En diffusant publiquement des communiqués sur le processus de négociation en cours, l’Université a « court-circuité le monopole de représentation du SGPUM [Syndicat général des professeurs et professeures de l’Université de Montréal, qui représente les cliniciens] et tenté d’influencer directement » ses membres, a établi la juge Marie-Claude Grignon.
Même si la direction a pris soin de ne pas envoyer ces messages aux cliniciens, ils ont été transmis par courriel au reste de la communauté de la Faculté et sur son site Internet. Il s’agit d’un « moyen indirect, et même détourné, pour transmettre un message aux cliniciens », écrit la juge, puisqu’il est évident que ceux-ci allaient en prendre connaissance d’une manière ou d’une autre.
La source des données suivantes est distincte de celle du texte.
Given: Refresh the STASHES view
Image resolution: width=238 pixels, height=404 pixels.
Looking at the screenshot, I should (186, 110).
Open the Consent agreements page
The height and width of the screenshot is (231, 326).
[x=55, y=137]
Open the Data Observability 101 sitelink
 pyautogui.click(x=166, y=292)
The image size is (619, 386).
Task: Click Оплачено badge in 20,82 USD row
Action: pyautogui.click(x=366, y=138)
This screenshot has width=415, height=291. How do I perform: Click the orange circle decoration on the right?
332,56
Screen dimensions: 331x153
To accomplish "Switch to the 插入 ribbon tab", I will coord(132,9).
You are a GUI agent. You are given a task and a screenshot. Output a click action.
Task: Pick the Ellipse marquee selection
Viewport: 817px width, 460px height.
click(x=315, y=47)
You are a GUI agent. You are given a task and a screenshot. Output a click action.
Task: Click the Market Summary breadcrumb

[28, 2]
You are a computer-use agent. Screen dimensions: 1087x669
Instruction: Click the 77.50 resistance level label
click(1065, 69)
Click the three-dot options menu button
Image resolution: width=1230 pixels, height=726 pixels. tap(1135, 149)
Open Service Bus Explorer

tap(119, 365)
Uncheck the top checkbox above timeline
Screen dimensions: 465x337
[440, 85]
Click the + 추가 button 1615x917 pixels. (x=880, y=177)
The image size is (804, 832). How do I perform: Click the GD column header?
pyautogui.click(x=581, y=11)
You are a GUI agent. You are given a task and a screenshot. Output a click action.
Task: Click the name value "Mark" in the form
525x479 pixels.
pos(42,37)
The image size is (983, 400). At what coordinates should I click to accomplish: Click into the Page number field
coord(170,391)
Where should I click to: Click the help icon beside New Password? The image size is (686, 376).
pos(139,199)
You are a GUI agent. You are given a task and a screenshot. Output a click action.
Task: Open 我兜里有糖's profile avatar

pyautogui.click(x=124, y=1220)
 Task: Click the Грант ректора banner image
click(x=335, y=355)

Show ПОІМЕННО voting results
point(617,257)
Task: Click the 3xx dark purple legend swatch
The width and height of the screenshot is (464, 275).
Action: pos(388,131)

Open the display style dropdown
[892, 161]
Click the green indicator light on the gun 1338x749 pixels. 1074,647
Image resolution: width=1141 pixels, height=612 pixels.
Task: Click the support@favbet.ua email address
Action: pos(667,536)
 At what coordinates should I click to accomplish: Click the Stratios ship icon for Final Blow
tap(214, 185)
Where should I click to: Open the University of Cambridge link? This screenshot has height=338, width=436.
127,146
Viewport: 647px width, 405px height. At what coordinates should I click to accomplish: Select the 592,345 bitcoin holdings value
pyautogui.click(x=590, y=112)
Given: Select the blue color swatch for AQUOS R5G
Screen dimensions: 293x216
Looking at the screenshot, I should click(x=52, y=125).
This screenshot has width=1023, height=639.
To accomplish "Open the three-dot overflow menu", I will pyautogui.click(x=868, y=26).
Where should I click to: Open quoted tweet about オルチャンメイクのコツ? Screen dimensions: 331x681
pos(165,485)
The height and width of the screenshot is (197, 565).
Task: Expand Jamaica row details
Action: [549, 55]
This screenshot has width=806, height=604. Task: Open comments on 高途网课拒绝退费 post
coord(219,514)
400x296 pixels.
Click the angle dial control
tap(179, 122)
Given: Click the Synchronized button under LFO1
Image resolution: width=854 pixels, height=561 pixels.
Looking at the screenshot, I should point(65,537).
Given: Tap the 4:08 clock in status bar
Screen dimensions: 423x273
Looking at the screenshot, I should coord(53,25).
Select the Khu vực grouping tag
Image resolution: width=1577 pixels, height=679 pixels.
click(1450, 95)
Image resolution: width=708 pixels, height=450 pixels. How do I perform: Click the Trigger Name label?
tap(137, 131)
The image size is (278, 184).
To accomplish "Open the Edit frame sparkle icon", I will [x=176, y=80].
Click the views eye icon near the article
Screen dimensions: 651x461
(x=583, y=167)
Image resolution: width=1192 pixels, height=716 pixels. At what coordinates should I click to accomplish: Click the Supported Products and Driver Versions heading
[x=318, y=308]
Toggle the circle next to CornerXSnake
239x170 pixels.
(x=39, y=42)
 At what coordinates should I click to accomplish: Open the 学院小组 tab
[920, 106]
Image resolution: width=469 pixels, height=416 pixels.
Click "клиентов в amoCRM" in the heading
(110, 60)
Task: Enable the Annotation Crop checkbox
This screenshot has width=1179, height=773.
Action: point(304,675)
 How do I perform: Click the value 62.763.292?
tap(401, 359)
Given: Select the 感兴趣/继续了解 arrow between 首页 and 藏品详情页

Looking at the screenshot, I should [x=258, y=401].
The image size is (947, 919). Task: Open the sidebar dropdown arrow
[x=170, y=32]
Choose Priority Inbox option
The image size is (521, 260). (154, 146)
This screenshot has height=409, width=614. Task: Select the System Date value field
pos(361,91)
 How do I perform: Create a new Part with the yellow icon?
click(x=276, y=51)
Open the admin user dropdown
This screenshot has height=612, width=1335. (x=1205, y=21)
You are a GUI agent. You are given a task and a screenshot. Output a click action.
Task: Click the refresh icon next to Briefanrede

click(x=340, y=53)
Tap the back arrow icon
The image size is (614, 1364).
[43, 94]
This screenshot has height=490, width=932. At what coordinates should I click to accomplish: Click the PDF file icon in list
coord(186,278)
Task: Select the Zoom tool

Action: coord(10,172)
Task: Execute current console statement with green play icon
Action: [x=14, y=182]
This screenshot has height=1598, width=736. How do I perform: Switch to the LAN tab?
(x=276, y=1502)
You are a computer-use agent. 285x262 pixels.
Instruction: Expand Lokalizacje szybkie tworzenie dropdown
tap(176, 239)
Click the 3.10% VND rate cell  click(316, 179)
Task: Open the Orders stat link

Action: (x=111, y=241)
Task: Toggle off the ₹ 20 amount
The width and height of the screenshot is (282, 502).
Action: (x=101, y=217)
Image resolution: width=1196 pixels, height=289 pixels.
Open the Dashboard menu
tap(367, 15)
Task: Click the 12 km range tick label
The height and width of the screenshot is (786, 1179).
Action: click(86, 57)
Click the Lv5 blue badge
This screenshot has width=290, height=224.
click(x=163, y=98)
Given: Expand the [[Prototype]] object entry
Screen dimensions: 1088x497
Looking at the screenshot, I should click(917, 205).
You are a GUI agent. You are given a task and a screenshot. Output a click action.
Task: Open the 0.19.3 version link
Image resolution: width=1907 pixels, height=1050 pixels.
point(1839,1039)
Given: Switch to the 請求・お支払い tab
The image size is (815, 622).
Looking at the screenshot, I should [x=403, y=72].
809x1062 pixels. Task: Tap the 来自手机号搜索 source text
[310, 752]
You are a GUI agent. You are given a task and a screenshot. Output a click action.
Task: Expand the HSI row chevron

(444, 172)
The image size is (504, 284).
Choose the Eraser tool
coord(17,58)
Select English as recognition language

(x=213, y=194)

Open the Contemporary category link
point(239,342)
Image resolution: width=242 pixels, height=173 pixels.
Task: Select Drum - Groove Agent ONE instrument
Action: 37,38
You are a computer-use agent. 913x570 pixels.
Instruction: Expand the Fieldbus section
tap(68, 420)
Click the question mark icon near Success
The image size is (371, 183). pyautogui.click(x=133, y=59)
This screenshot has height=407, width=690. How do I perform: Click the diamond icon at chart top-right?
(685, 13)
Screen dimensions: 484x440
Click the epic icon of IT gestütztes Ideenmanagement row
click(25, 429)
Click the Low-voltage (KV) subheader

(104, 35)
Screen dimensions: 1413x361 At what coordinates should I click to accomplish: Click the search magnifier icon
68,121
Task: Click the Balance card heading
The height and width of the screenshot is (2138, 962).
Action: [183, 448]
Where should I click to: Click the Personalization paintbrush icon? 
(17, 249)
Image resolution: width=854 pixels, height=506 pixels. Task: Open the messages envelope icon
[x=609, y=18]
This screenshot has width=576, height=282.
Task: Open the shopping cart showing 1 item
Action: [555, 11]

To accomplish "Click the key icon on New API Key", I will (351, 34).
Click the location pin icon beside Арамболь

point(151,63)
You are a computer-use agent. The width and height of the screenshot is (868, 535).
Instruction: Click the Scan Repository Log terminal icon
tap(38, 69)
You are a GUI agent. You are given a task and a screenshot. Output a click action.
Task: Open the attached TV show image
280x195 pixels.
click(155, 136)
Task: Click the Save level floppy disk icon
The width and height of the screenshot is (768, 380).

Selon la décision, « il apparaît que l’Université a cherché à s’ingérer dans la gestion et les stratégies de négociation du SGPUM en affaiblissant son rapport de force et en entravant ses activités ». L’objectif était d’influencer les syndiqués à voter en faveur de l’offre finale de l’employeur, constate aussi le Tribunal.
Bien que cette offre a finalement été rejetée dans une forte proportion, ces communications ont « miné » les stratégies syndicales et la crédibilité même de l’organisation, dans un moment où « la vulnérabilité du syndicat est plus grande » puisque la cinquantaine de cliniciens tentent de signer leur toute première convention collective, souligne l’ordonnance.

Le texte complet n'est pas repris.